MATERIAL PROVIDED:
---
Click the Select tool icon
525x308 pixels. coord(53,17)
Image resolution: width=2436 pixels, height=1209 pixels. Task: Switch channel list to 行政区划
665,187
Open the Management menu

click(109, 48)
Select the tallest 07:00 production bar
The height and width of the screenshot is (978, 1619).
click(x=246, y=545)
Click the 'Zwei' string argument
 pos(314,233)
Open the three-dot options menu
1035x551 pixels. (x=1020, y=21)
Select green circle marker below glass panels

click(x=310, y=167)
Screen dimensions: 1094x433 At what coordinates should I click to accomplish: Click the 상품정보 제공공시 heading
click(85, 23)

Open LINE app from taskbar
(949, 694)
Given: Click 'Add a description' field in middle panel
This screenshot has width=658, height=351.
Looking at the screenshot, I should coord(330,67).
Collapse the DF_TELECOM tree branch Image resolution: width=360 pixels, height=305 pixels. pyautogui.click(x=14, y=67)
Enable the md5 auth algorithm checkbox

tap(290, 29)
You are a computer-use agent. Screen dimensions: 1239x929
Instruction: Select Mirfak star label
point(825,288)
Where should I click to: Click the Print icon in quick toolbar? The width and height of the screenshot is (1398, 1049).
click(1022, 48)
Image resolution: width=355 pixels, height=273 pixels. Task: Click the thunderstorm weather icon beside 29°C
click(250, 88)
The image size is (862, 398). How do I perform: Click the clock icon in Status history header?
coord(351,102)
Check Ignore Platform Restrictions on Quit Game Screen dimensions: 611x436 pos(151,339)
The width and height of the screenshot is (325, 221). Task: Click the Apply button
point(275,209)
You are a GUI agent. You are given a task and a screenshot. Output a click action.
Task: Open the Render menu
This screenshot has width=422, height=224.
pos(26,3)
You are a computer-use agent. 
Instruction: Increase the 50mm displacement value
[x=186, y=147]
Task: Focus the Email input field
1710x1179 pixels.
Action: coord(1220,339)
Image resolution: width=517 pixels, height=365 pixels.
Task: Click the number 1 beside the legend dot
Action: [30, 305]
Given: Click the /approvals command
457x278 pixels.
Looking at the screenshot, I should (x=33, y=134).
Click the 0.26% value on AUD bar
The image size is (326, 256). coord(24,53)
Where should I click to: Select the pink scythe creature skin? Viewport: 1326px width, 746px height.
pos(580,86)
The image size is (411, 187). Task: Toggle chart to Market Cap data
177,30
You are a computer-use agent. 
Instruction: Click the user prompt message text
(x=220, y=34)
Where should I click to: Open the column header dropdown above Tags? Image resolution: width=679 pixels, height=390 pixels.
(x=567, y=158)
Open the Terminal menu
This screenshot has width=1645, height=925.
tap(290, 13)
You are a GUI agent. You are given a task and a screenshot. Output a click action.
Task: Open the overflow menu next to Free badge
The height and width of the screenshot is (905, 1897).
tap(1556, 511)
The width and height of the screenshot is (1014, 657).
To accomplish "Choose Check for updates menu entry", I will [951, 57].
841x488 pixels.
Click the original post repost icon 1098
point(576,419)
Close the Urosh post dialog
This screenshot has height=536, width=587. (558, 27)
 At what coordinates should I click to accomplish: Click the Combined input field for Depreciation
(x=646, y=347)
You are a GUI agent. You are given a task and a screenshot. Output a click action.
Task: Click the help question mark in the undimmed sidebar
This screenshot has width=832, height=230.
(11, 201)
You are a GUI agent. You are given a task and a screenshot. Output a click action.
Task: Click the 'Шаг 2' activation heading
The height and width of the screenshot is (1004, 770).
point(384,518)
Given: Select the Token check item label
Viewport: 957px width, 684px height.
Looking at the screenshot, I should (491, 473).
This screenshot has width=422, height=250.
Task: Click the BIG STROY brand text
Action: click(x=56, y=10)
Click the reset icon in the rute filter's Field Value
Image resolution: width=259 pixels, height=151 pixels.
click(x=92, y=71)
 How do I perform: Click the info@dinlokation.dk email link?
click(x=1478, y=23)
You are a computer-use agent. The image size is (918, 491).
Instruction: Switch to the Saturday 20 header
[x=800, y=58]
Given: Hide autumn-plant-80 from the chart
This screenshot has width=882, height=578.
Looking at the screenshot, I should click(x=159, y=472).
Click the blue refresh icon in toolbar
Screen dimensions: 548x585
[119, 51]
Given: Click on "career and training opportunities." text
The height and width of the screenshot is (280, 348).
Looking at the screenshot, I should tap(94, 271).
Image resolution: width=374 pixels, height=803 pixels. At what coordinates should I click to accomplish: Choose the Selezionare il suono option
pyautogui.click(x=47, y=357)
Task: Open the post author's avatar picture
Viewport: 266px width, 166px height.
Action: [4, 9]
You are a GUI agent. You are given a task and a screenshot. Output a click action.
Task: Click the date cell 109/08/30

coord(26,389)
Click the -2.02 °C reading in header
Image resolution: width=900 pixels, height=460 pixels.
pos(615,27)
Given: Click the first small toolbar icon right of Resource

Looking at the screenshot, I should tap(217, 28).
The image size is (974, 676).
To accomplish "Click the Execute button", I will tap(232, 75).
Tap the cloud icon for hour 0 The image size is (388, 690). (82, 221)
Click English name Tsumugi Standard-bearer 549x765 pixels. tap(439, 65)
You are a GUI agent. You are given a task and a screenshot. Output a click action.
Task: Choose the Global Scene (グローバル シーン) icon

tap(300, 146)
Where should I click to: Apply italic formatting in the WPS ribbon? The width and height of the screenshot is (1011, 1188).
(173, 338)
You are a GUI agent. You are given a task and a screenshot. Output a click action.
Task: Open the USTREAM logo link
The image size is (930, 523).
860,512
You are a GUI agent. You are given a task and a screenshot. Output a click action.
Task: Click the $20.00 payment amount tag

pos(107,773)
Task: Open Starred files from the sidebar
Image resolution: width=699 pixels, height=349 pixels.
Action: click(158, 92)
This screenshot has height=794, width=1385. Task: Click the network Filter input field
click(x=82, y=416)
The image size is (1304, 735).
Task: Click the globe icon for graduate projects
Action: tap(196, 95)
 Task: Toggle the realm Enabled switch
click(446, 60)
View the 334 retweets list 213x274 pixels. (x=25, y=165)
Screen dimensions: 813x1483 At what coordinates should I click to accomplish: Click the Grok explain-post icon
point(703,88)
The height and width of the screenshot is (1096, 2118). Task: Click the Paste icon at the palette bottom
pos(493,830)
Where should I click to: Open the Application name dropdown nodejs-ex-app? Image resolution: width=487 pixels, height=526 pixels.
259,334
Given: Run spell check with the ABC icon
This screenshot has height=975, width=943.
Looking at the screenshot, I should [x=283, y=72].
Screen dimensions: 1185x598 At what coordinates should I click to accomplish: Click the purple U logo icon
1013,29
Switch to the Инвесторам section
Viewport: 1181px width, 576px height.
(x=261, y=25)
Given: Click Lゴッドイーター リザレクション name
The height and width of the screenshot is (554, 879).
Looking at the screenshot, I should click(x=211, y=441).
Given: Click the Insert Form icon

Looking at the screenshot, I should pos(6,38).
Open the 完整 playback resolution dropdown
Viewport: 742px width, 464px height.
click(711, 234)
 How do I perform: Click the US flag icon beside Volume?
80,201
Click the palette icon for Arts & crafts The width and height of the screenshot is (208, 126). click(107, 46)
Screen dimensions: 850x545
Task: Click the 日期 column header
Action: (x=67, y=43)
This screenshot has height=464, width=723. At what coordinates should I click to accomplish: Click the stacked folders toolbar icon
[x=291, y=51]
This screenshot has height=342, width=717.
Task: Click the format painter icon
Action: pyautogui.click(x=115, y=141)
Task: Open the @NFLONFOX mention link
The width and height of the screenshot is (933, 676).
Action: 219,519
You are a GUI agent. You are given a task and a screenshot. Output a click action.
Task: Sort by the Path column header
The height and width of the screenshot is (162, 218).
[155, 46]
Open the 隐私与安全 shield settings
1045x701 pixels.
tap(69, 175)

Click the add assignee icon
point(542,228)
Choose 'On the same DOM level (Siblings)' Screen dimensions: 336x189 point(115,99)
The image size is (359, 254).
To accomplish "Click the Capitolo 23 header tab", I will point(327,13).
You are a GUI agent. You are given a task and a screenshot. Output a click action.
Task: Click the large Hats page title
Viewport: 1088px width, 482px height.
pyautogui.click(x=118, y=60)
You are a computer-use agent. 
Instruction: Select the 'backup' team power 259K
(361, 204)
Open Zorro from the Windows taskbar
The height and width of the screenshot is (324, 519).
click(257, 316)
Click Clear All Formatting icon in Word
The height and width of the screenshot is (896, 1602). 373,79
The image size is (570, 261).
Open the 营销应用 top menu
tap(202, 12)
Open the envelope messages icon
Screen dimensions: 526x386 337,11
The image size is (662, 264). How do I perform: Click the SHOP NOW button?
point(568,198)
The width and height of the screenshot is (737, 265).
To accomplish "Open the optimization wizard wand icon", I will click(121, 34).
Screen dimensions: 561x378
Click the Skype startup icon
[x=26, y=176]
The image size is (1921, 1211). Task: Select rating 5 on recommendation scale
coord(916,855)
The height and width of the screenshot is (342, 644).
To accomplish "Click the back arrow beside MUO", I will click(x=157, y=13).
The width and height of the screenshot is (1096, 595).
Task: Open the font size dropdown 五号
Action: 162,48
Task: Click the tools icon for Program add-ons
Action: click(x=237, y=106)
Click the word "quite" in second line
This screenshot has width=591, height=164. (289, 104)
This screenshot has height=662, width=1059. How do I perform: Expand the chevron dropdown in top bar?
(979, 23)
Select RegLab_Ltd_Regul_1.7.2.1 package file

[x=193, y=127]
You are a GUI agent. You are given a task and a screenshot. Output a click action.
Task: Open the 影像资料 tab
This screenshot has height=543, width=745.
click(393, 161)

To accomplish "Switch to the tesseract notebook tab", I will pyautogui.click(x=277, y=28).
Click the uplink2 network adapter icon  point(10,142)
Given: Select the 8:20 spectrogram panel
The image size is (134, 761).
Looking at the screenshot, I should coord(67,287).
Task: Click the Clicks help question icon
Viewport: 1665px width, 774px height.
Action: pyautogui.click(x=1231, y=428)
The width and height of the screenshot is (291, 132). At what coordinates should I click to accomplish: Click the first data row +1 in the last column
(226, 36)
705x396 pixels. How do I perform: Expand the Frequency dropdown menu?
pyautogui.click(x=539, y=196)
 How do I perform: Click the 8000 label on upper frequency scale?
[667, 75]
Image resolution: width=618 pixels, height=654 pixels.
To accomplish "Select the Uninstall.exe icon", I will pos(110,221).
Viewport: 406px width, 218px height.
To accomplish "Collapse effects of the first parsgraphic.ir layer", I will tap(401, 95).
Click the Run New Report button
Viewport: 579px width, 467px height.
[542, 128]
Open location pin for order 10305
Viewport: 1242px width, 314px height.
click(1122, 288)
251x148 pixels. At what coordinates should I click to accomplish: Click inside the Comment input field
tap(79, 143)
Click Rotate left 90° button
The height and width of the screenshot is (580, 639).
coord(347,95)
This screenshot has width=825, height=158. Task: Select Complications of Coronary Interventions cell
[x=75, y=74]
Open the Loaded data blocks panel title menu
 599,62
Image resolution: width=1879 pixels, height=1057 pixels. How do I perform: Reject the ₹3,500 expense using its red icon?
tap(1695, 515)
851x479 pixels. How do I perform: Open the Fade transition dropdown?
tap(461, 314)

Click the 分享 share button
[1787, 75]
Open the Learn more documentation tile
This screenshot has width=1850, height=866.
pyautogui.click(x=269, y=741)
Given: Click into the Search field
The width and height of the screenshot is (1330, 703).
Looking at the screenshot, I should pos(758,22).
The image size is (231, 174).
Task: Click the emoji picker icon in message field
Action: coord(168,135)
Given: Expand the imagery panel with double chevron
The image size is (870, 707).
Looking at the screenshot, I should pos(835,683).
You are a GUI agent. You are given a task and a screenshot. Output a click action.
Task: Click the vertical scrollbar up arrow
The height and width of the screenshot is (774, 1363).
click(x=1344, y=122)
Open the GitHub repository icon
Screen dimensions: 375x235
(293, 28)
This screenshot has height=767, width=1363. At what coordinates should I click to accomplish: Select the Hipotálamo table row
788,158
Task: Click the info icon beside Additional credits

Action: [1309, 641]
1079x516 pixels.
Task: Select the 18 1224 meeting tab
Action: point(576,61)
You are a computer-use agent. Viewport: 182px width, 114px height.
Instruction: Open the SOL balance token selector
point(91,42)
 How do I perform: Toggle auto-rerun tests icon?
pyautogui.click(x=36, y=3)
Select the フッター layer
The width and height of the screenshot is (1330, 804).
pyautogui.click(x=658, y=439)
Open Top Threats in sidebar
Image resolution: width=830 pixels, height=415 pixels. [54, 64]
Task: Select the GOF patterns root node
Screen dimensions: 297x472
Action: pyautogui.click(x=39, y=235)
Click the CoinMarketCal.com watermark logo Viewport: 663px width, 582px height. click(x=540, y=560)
---
SET PROBLEM:
Quote verbatim the lines of the records starting at the line containing "The width and height of the screenshot is (1014, 657)." and ending at the line containing "This screenshot has height=536, width=587.", including both.

THE ANSWER:
The width and height of the screenshot is (1014, 657).
To accomplish "Choose Check for updates menu entry", I will [951, 57].
841x488 pixels.
Click the original post repost icon 1098
point(576,419)
Close the Urosh post dialog
This screenshot has height=536, width=587. (558, 27)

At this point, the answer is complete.